-------- RECORDS FOR THIS EXERCISE --------

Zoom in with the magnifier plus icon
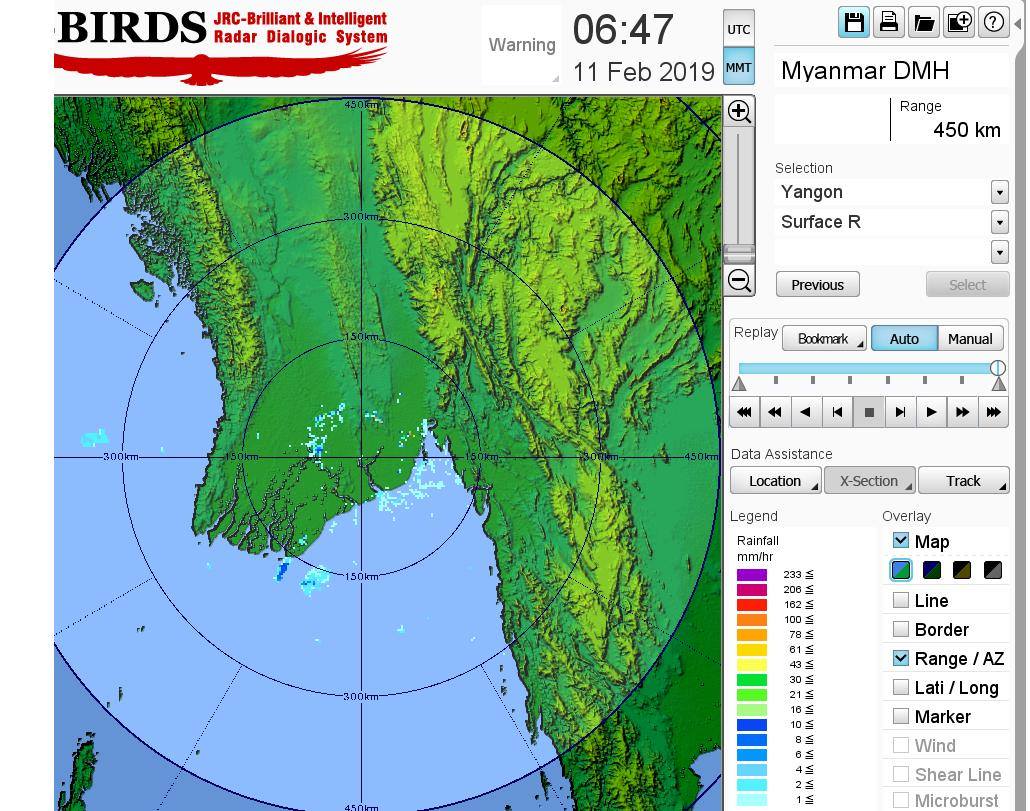This screenshot has height=811, width=1030. [739, 111]
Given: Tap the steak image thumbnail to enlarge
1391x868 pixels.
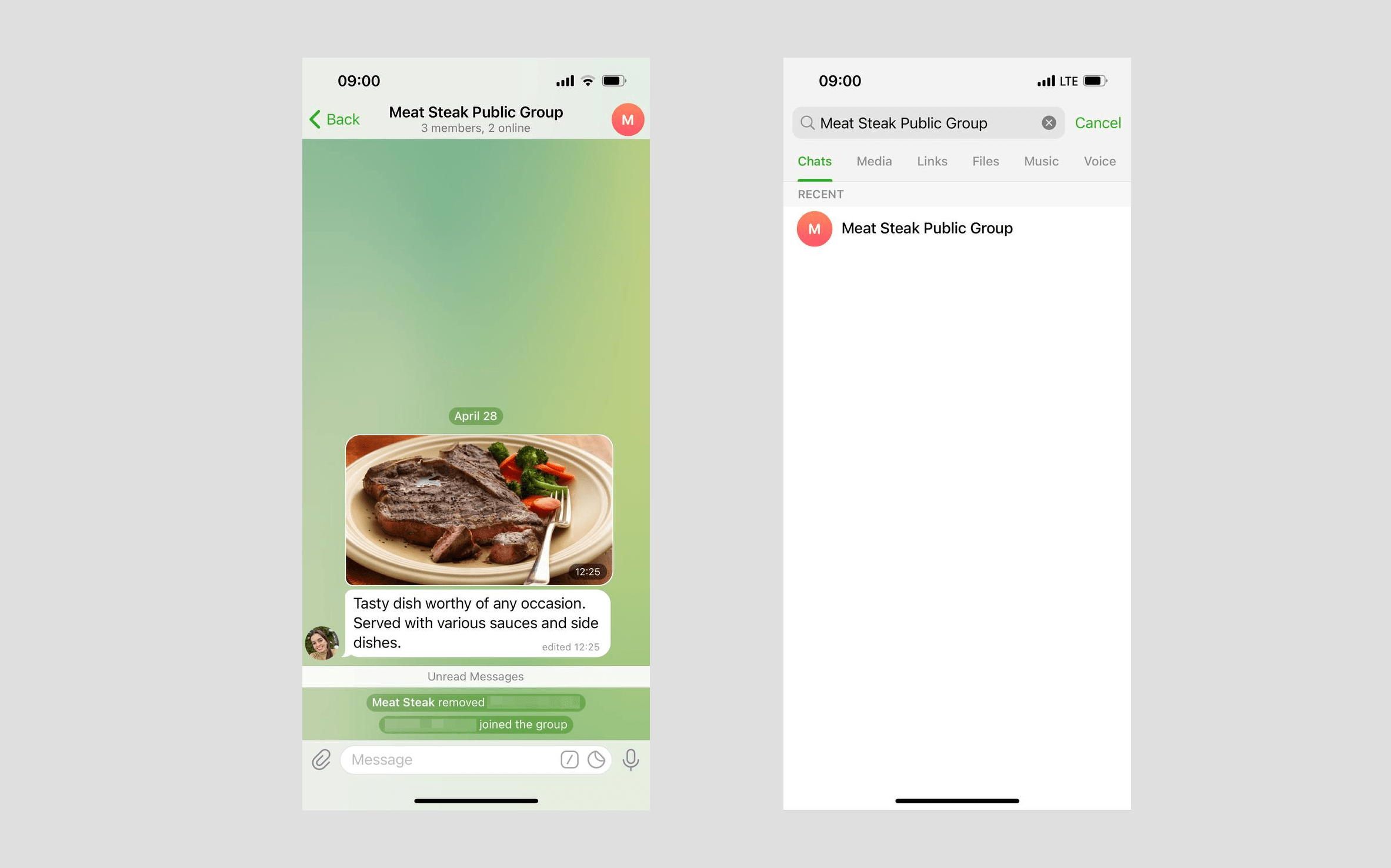Looking at the screenshot, I should click(x=478, y=509).
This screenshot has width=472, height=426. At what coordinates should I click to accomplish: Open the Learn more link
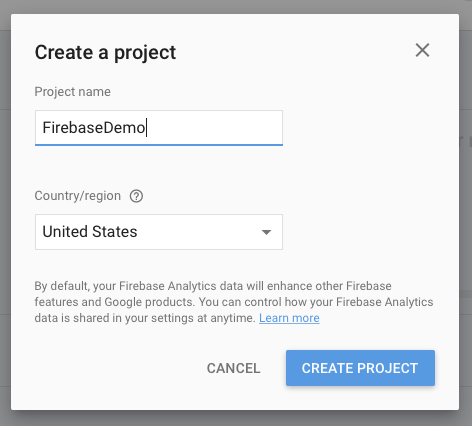pyautogui.click(x=289, y=318)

--------

#### REQUIRED TASK
Switch "accomplish" to "achieve" in the items from the line with "This screenshot has width=472, height=426." through the end of the items, and give those lines again with nothing else changed. Leave the pictures out of your answer.

#### EXPECTED ANSWER
This screenshot has width=472, height=426. At what coordinates should I click to achieve: Open the Learn more link
pyautogui.click(x=289, y=318)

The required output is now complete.